I've never really been good at writing about my work. I like to write writing, and I also like to draw pictures. Together they can knot into some other thing in translation, but they never can be one another. I find myself tiptoeing around explicitly stating my larger justifications; perhaps because I'm acting on instinct and intuition, or perhaps to guard the impressions my work might leave beyond my own – a picture is a thousand words, and with so many pictures I don’t want to ramble.

Furthermore I have a tendency to distrust, or dismiss, things that are too explicit and clear. I much prefer overgrown paths to open highway – when you take your own route to find something, favoring the meandering scenic path, you’ll never forget the way.

There is a principle in painting called lost edges which says that to achieve a sense of realism, sometimes edges blur and lose themselves against each other.

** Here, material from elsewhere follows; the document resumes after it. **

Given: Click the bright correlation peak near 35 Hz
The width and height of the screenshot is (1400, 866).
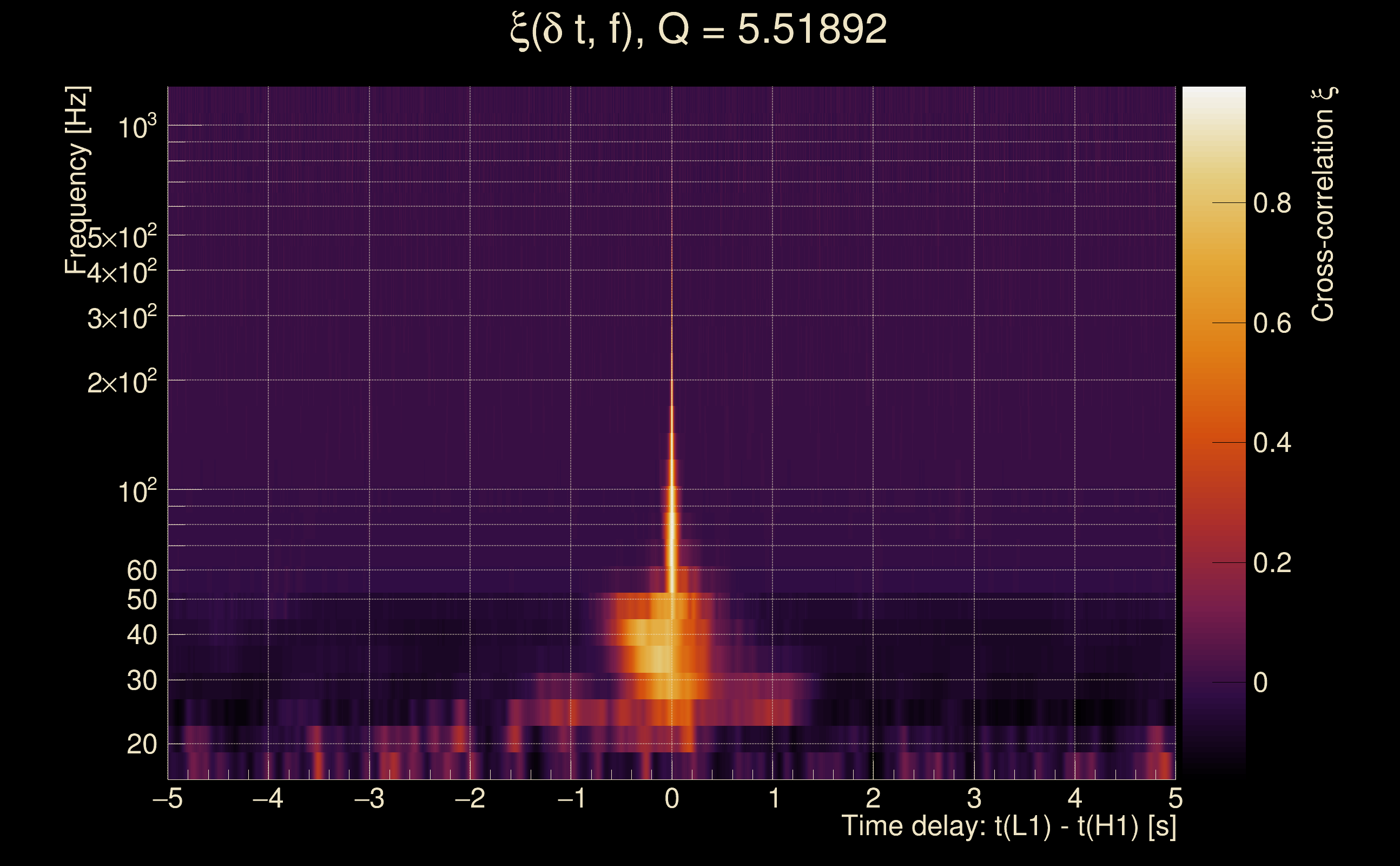Looking at the screenshot, I should [658, 659].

By leaving things out, and being conscious of vagueness, you can achieve something closer to truth than if you strived to perfectly illuminate everything. To round out the point – nothing is ever perfectly described. Sometimes it is too dim to make things out. Sometimes the event hasn’t happened yet, and it would be silly, or disingenuous, to describe it before. Sometimes it is better to let you make up your own mind, rather than tell it how it is. Sometimes things are forgotten, or misheard. That blurry space in translation, where you can tune the clarity, is where I prefer to operate.

Sometimes the idea of knowing why I'm working and what I'm heading towards doesn’t sit right with me. Perhaps this makes me aimless, wandering around with clouded eyes, but I think that claiming otherwise, in any curious person’s case, would be self deceiving. I believe those that know exactly what they're doing should probably get lost.